In this guide, we’ll unpack what governing law means, how it differs from jurisdiction, how to choose the right option for your business, and practical drafting tips to protect your position. We’ll also flag common pitfalls we see in small business contracts and how to avoid them.
What Is A Governing Law Clause (And How Is It Different From Jurisdiction)?
A governing law clause states which legal system will apply to your contract. In Australia, this usually means nominating the law of a particular state or territory (for example, “the laws of New South Wales”).
By contrast, a jurisdiction clause addresses where disputes will be heard. It directs the parties to a particular court or tribunal, or sometimes to arbitration. Together, these two clauses determine both the “rulebook” and the “playing field” if there’s a disagreement.
Why the distinction matters
- Governing law determines how the contract is interpreted (for example, rules about implied terms, limitation periods and damages).
- Jurisdiction determines where you can start proceedings and which court has authority to hear the dispute.
- It’s possible to choose one state’s governing law but a different forum for jurisdiction (though this is less common for small businesses).
If a contract is silent on governing law, a court will decide based on connecting factors (like where the contract was formed, where performance occurs and where the parties are based). That uncertainty can become expensive quickly.
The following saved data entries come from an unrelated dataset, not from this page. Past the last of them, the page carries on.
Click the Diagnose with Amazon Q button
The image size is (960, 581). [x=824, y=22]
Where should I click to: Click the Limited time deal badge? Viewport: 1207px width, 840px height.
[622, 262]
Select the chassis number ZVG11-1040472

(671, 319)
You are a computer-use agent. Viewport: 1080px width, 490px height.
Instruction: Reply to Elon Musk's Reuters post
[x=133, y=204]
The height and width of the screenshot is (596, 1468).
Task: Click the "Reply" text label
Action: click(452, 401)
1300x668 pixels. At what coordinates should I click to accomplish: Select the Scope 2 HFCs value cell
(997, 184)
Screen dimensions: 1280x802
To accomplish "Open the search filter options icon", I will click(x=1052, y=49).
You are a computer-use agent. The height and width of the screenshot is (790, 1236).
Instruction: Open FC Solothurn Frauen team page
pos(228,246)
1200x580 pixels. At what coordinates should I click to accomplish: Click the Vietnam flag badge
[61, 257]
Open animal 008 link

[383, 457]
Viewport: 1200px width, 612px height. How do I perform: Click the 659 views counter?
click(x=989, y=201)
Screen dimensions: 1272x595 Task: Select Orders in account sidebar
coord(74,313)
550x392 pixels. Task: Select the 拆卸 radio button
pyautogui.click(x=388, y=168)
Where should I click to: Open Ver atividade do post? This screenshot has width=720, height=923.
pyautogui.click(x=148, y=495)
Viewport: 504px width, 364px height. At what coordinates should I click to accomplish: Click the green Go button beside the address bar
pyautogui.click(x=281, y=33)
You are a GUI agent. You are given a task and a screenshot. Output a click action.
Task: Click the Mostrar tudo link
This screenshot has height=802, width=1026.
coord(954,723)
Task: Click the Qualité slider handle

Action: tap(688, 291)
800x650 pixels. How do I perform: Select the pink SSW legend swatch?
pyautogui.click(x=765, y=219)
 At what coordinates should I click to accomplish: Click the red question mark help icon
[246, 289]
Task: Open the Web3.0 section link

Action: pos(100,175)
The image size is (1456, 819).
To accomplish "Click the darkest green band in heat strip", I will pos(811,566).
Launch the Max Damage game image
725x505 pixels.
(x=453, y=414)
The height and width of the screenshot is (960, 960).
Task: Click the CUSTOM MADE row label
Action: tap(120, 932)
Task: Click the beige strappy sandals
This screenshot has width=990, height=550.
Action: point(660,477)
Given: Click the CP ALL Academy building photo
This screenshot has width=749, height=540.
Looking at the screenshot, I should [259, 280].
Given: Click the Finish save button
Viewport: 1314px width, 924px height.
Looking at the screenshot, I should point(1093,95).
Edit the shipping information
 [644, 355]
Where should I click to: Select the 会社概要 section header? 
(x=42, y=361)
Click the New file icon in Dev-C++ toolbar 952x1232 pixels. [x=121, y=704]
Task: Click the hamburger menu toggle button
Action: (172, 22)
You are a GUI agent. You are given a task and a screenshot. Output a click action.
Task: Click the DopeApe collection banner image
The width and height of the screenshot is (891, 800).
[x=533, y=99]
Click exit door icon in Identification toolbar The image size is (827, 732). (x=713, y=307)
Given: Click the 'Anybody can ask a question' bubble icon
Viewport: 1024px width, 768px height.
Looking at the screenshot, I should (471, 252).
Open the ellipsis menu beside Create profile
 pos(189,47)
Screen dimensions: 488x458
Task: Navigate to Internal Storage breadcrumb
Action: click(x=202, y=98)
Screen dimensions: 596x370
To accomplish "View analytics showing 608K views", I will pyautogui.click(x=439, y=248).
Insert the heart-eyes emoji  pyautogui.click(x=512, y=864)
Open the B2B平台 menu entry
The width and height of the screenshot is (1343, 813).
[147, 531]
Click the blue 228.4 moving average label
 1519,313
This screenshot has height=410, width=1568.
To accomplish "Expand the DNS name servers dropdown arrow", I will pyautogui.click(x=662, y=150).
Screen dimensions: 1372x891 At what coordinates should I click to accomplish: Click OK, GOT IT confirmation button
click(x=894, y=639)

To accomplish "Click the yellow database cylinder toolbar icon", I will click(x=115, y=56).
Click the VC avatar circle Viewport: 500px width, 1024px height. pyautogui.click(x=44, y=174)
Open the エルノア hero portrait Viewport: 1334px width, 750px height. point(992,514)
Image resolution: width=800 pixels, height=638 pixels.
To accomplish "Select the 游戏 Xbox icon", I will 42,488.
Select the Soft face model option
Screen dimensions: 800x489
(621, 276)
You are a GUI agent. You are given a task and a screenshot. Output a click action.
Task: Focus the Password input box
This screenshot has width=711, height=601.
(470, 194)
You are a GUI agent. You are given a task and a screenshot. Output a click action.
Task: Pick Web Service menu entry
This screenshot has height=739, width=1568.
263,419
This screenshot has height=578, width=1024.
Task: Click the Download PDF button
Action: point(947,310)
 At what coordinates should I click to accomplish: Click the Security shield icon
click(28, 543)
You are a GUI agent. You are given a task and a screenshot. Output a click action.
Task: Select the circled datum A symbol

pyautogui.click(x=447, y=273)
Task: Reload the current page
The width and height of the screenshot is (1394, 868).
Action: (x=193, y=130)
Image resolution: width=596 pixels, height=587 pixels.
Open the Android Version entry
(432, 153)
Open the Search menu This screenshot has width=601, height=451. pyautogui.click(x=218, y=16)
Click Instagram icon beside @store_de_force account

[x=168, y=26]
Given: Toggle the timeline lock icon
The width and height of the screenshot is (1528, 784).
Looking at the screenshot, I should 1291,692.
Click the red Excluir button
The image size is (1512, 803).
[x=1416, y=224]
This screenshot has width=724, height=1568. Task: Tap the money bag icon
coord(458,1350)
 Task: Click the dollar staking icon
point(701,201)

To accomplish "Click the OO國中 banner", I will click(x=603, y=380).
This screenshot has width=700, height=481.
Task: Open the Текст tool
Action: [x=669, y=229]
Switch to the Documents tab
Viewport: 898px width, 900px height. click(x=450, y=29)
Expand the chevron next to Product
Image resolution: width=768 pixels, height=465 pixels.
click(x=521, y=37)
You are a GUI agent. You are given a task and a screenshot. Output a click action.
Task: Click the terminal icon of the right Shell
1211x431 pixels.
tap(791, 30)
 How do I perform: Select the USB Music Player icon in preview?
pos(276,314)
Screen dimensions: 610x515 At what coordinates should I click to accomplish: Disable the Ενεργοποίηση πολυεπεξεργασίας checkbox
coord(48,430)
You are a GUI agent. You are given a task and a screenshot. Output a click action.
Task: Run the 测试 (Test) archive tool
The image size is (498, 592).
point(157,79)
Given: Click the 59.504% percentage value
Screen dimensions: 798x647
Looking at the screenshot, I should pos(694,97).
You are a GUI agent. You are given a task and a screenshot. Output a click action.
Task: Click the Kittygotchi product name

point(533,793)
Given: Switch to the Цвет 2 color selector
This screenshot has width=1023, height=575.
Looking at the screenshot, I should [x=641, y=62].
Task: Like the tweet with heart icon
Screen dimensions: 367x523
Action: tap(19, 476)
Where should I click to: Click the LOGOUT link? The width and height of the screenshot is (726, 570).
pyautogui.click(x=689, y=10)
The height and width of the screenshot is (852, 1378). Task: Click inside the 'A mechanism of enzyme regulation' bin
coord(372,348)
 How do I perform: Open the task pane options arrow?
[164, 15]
Why Governing Law Matters For Small Businesses
It’s easy to focus on price, scope and timing. But the boilerplate matters just as much. Here’s why the governing law clause deserves your attention:
- Certainty and predictability: You know which rules apply and can plan your risk and compliance accordingly.
- Cost and convenience: Choosing your home state’s law can make disputes faster and cheaper to manage.
- Consistency across contracts: Standardising governing law across your Terms of Trade and Customer Contract helps your team and advisers give clear guidance.
- Interaction with other clauses: Governing law can impact how your limitation of liability clause or indemnities are read, and whether certain remedies are available.
- Consumer and small business protections: Even if you choose a particular law, mandatory protections (like the Australian Consumer Law’s unfair contract terms regime) can still apply. A governing law clause can’t contract out of laws that are required to apply.
For example, if you supply nationally, a standard choice like “the laws of Victoria” gives you a single rulebook. If you operate primarily in Queensland, choosing Queensland law aligns the contract with your local advisers and courts.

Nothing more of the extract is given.